İçişleri Bakanı Süleyman Soylu, "Bekçilerle ve asayiş birimleriyle ilgili sosyal medya, klavye kahramanları eleştirilerini devam ettiriyor. Bunların arkasında kim olduğunu, aslında neyi hedeflediklerini, toplumsal güvenliğin azalmasından neyi murad ettiklerini biz biliyoruz." dedi.
Soylu, Antalya'da Belek Turizm Bölgesi'ndeki bir otelde düzenlenen "Asayiş 2019 Değerlendirme Toplantısı"nda yaptığı konuşmada, "üçüncü sayfa haberleri" diye küçümseyerek bakılan haberlerin, esas itibarıyla toplumun huzuruyla doğrudan ilgili olduğunu bildirdi.
21. yüzyılın Türkiye'sinde bir vatandaşın evine hırsız giriyorsa, arabası çalınıyorsa, sokağında kavga, gürültü eksik olmuyorsa, "Terörle mücadelede başarılıyız" deme gibi bir lükslerinin olmadığını ifade eden Soylu, "Bu işin herhangi bir bahanesi olamaz, 3 bin metre rakımda terörist de kovalamak zorundayız, İstanbul'un ortasında en küçük bir hırsızlığı da önlemek veya failini bulmanın da sorumluluğu içinde olmalıyız." diye konuştu.
Teknolojinin ilerlemesiyle suçun türü ve çeşidinin de arttığına işaret eden Soylu, insanları suça teşvik eden, hatta nasıl suç işleneceğini öğreten yaygın bir görsel telkinle de karşı karşıya kaldıklarını belirtti.
Birilerinin mesleklerinin toplumu etkiliyorsa verdikleri mesajlara dikkat etmeleri gerektiğini vurgulayan Soylu, şunları kaydetti:
"Siz bir yayın yapıyorsanız ve birileri bundan etkilenip bir başkasının canına kastediyorsa veya izlediklerinden etkilenip kolay yoldan zengin olmak için birilerini dolandırmaya kalkıyorsa, hırsızlık yapıyorsa, görmek istesek de istemesek de insanlara ne izlettiğimizle ilgili bir sorunumuz var demektir.

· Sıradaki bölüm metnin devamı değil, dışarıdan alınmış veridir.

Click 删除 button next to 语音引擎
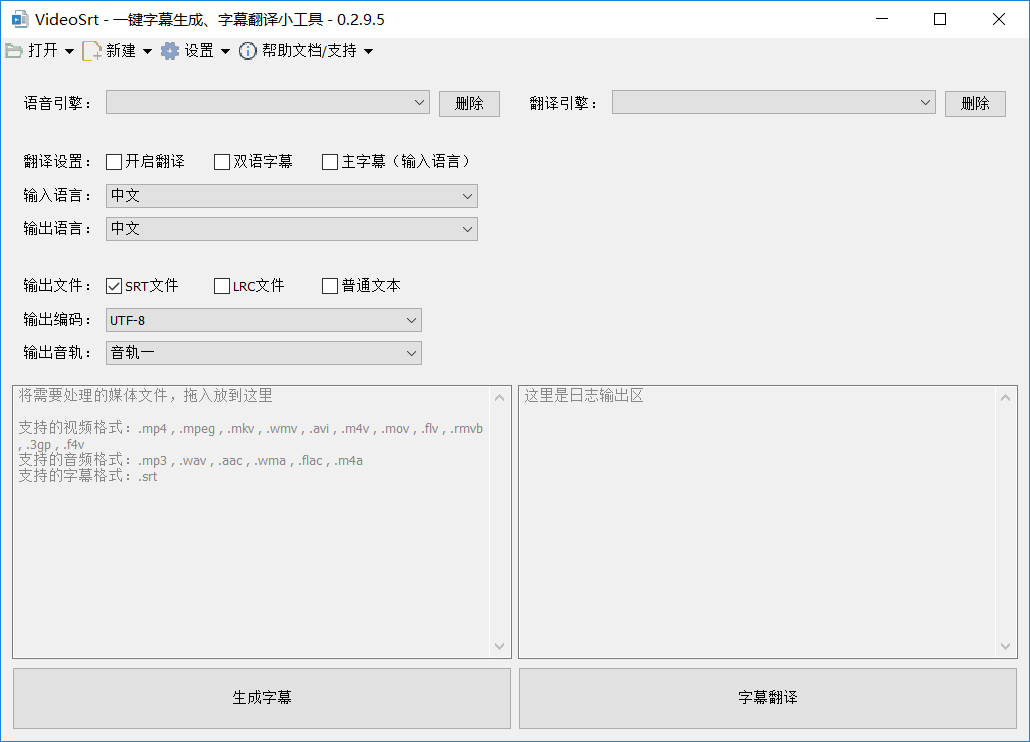The height and width of the screenshot is (742, 1030). pyautogui.click(x=469, y=104)
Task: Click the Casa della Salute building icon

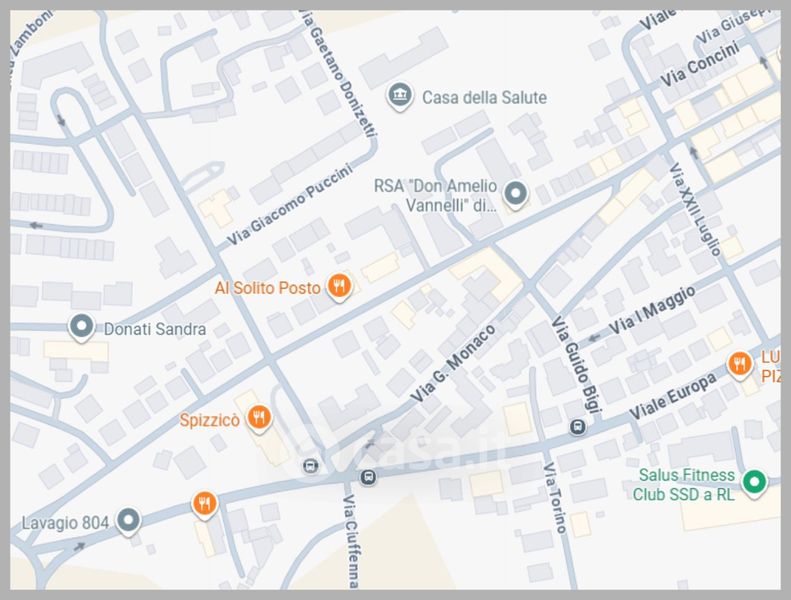Action: 400,97
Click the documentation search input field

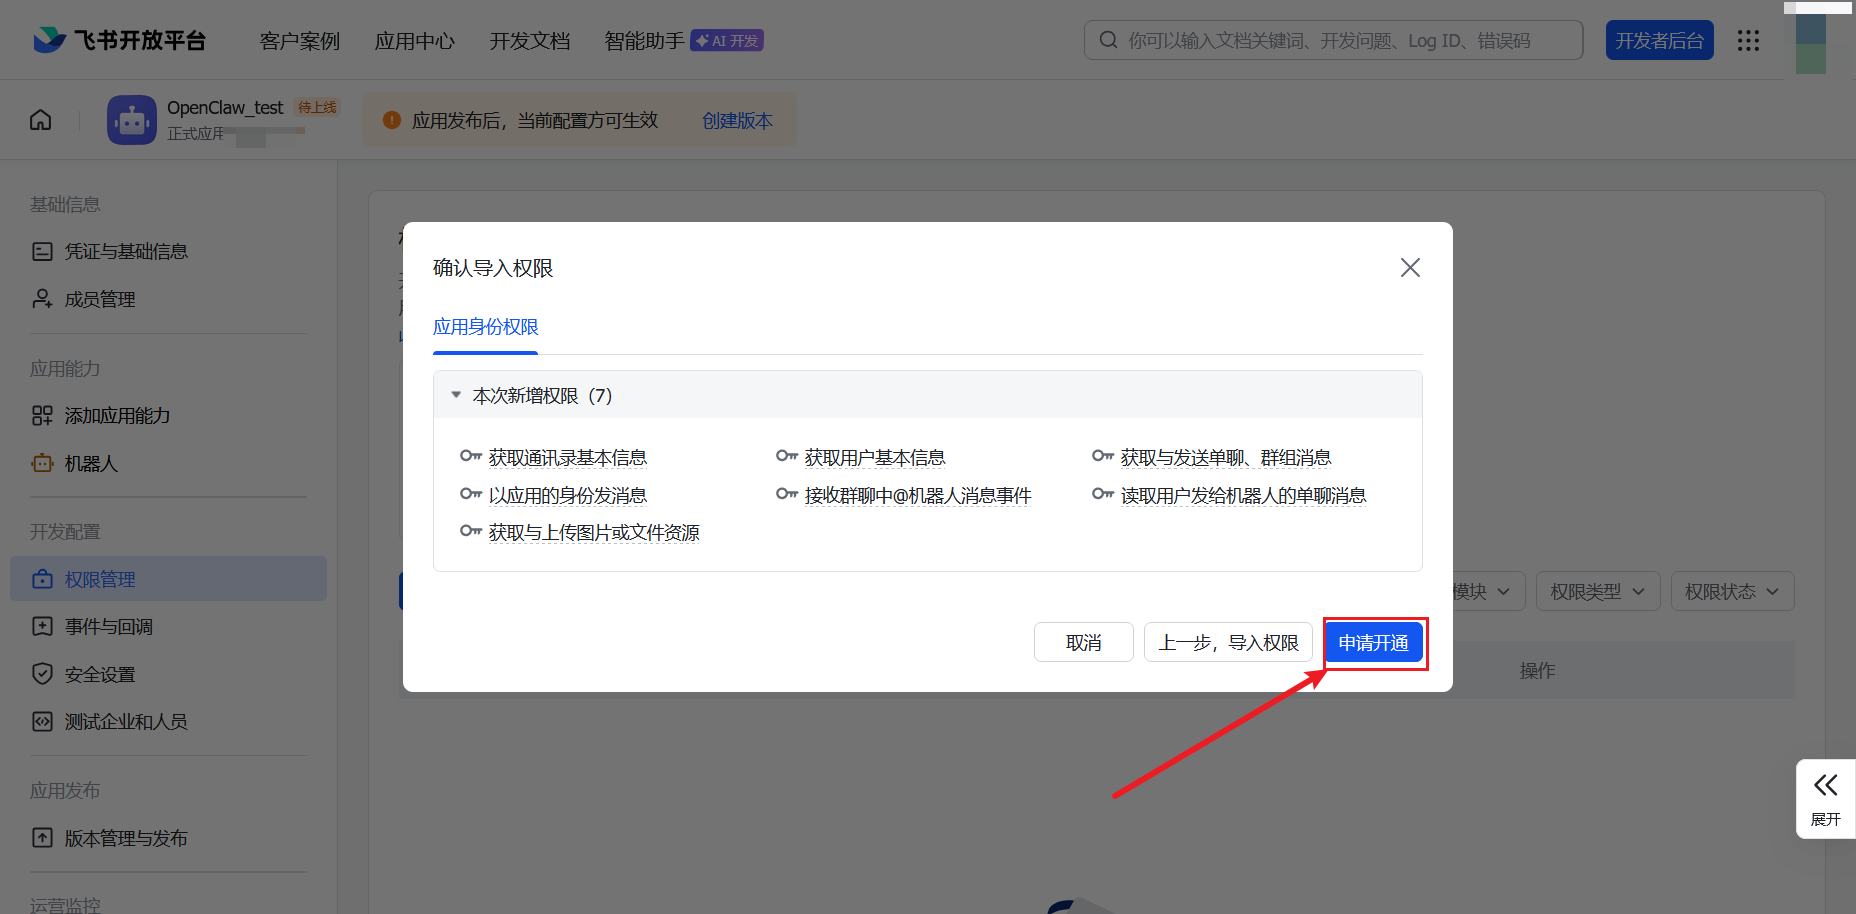1330,40
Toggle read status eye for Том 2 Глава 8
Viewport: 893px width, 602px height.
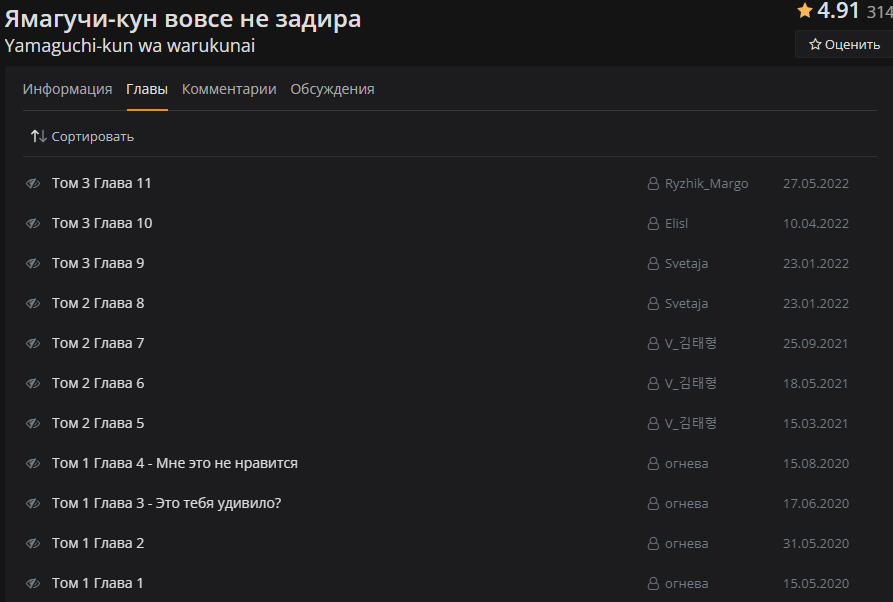coord(33,304)
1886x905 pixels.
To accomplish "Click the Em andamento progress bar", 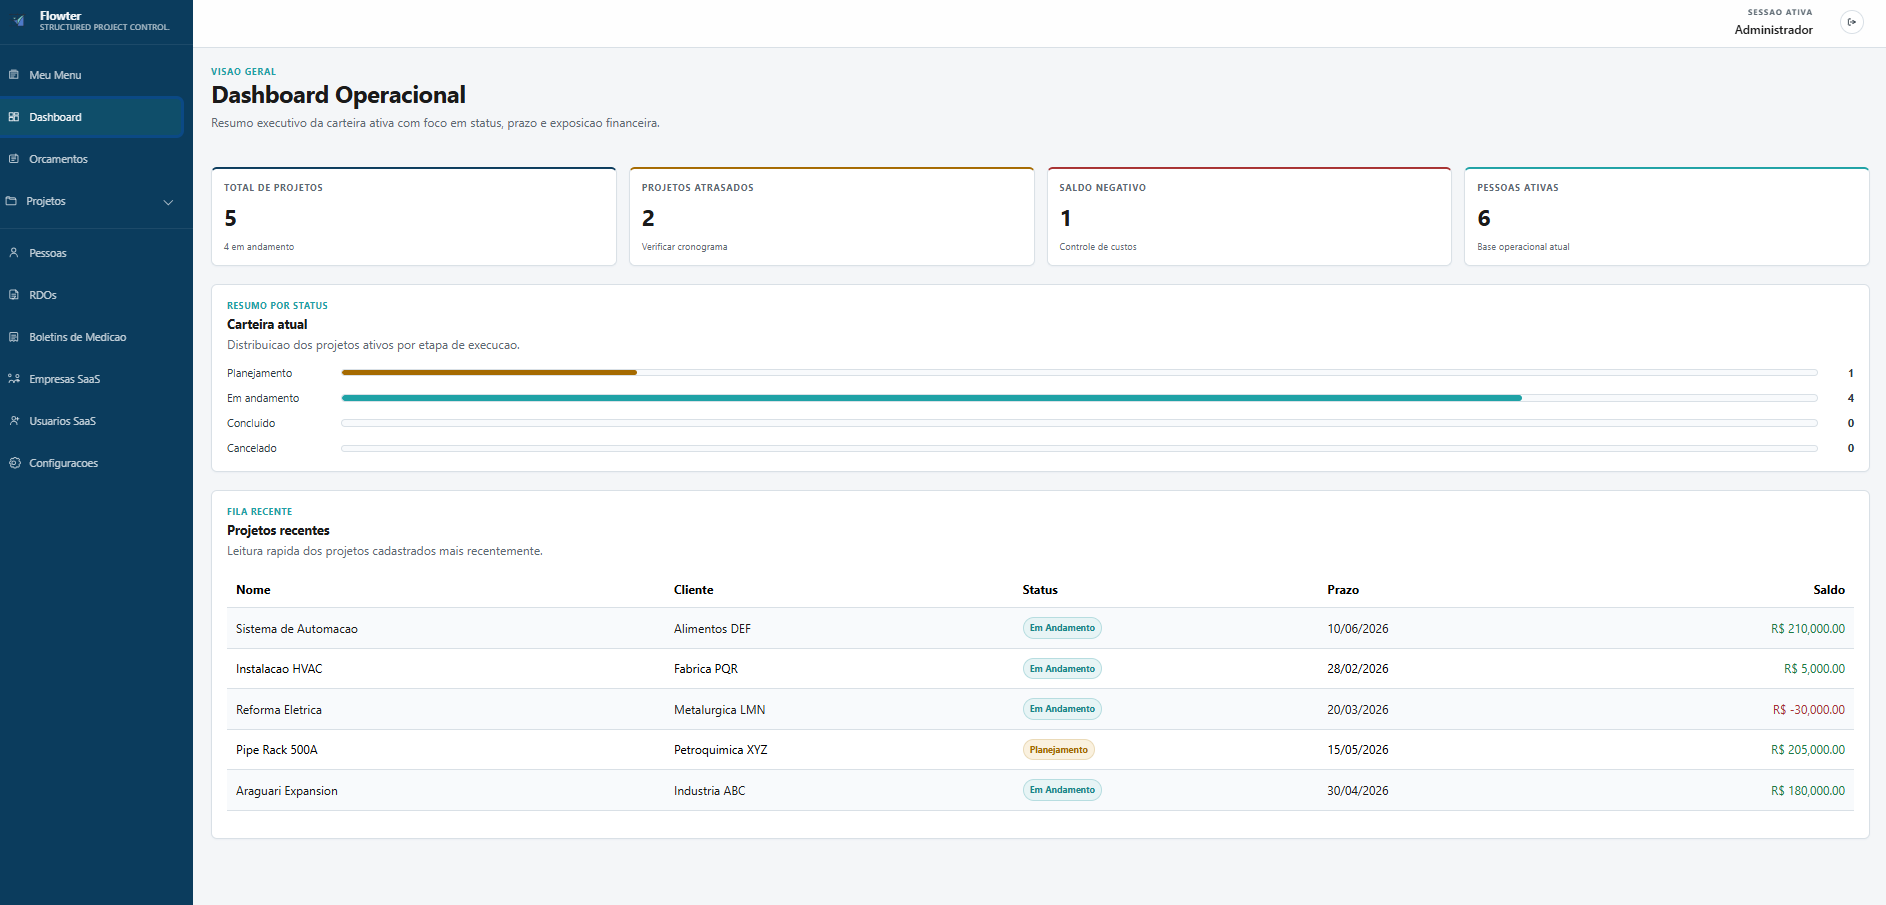I will 932,397.
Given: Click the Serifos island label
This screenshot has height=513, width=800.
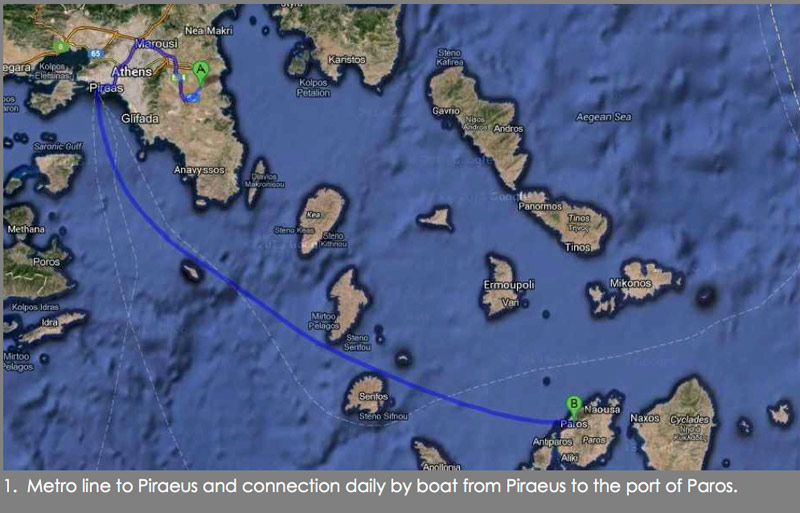Looking at the screenshot, I should click(x=373, y=396).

Öyle asayiş olaylarıyla karşılaşıyoruz ki yerli veya yabancı pek çok yayında gördüğümüz olay ve suçlu profillerinin neredeyse kopyası. Bazen öyle kadın cinayetleri yaşanıyor ki bir anlık öfke falan değil, kendine bir senaryo yazmış ve oynamış gibi. Sadece televizyonlardaki şiddet değil, insanları yüksek bir hayat standardına acımasızca özendiren, iştahını kabartan hatta zorlayan bir görsel telkinle de karşı karşıyayız."
Sorumluluğu bulunan herkesin bu durumları dikkat etmesi gerektiğini vurgulayan Soylu, "Birileri para kazanacak diye topluma gelişi güzel mesaj vermenin elbette bir sorumluluğu olmalıdır. Benim inancım budur." dedi.
- "Bekçiler bu ülkede 56 yıldır kimlik soruyor"
İçişleri Bakanlığı olarak asayiş noktasında önemli başarılara imza attıklarına dikkati çeken Soylu, bunun rastgele değil, belirli bir stratejiyle elde edildiğini bildirdi.
Özellikle caydırıcılığa önem verdiklerini, bekçilik konusunun da bunlardan bir tanesi olduğunu aktaran Soylu, bu politikanın da başarılı olduğunu ifade etti.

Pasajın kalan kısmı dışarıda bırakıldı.